Между столовой и кабинетом адвоката находилась маленькая приемная, обыкновенно полная народом в этот час, беспокойными людьми, следящими за часами, рассматривая одним глазом иллюстрированные журналы, тогда как ум их озабочен процессами. Сегодня Межан отправил их всех во-свояси, понимая, что Нуме некогда будет выслушивать их. Однако, когда Нума проходил через эту приемную, то оказалось, что там кто-то остался, какой-то высокий малый, неуклюже одетый в готовый костюм и неловкий, как солдат в статском платье.
- А! здравствуйте... мосье Руместан... Как поживаете?.. Давненько поджидаю я вас.
Этот акцент, этот смуглый цвет лица, этот победнопростоватый вид, - все это Нума где-то уже видел, но где же?
- Вы не узнаете меня? - сказал тот. - Вальмажур, тамбуринер!
- Ах, да, да, хорошо... хорошо.
Он хотел пройти мимо. Но Вальмажур загораживал ему дорогу, твердо стоя перед ним и рассказывая, что он приехал третьего дня.
- Только знаете, я не мог притти раньше. Когда приедешь вот так целой семьей в незнакомое место, то трудненько устроиться.
- Целой семьей? - сказал Руместан, вытаращив глаза.
- Ну, да! отец, сестра... Мы сделали, как вы говорили.
Руместан сделал один из тех смущенных и раздосадованных жестов, которые вырывались у него всякий раз, как он оказывался лицом к лицу с одним из этих счетов, предъявляемых к уплате, счетов, добровольно им на себя взятых из потребности говорить, давать, быть приятным... Боже мой! Он охотно оказал бы услугу этому славному парню... Он посмотрит, подумает, как быть... Но сегодня вечером он очень торопится... Тут исключительные обстоятельства... Милость к нему главы государства... Видя, что крестьянин не уходит, он сказал ему поспешно:
- Войдите сюда, - и они прошли в его кабинет.
Пока он, сидя за своим письменным столом, читал и подписывал спешно несколько писем, Вальмажур рассматривал обширную комнату, роскошно обставленную, книжный шкаф, шедший вокруг стен, над которым виднелись бронзовые группы, бюсты, разные произведения искусства, напоминавшие о громких процессах, портрет короля, с подписью в несколько строк, и чувствовал себя подавленным торжественным видом комнат, чопорностью резных стульев, огромным количеством книг, а особенно присутствием лакея, корректного, во фраке, ходившего взад и вперед и осторожно раскладывавшего на креслах платье и свежее белье. Но там дальше, в мягком свете лампы, добродушное широкое лицо и знакомый профиль Руместана несколько ободряли его. Покончивши с своей почтой, великий муж отдал себя в руки лакея, и, протянувши ноги для того, чтобы с него сняли панталоны и обувь, он принялся расспрашивать тамбуринера и узнал с ужасом, что перед своим отъездом Вальмажуры все продали, все, тутовые деревья, виноградник, ферму.

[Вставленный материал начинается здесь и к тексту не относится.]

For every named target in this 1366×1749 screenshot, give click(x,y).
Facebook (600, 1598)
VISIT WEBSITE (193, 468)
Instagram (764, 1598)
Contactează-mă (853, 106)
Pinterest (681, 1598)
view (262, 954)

- Продали ферму, несчастные!
- Ах! нечего и говорить, сестра-то немного испугалась... Но отец и я мы настояли... Я говорил ей, скажи пожалуйста, чем мы рискуем, раз Нума там и мы едем по его зову?
Нужна была вся его невинность для того, чтобы осмелиться говорить так бесцеремонно о министре в его собственном присутствии. Но не это всего более озабочивало Руместана. Он думал о многочисленных врагах, которых он приобрел себе своей неисправимой манией обещаний. К чему, спрашивается, было нарушать течение жизни этих бедняков? И ему вспоминались малейшие подробности, его посещения горы Корду, сопротивление крестьянки, его убедительные фразы. Зачем? Какой демон сидит в нем? Он совсем нехорош, этот крестьянин! Что же касается до его таланта, то Нума совершенно позабыл о нем, думая только об этой обузе, об этой семье, свалившейся ему на плечи. Он слышал заранее упреки жены, чувствовал холод ее строгого взгляда. "Слова что-нибудь да значат". И теперь в своем новом положении, будучи у источника всевозможных милостей, сколько неприятностей создаст он сам себе с своей роковой благосклонностью!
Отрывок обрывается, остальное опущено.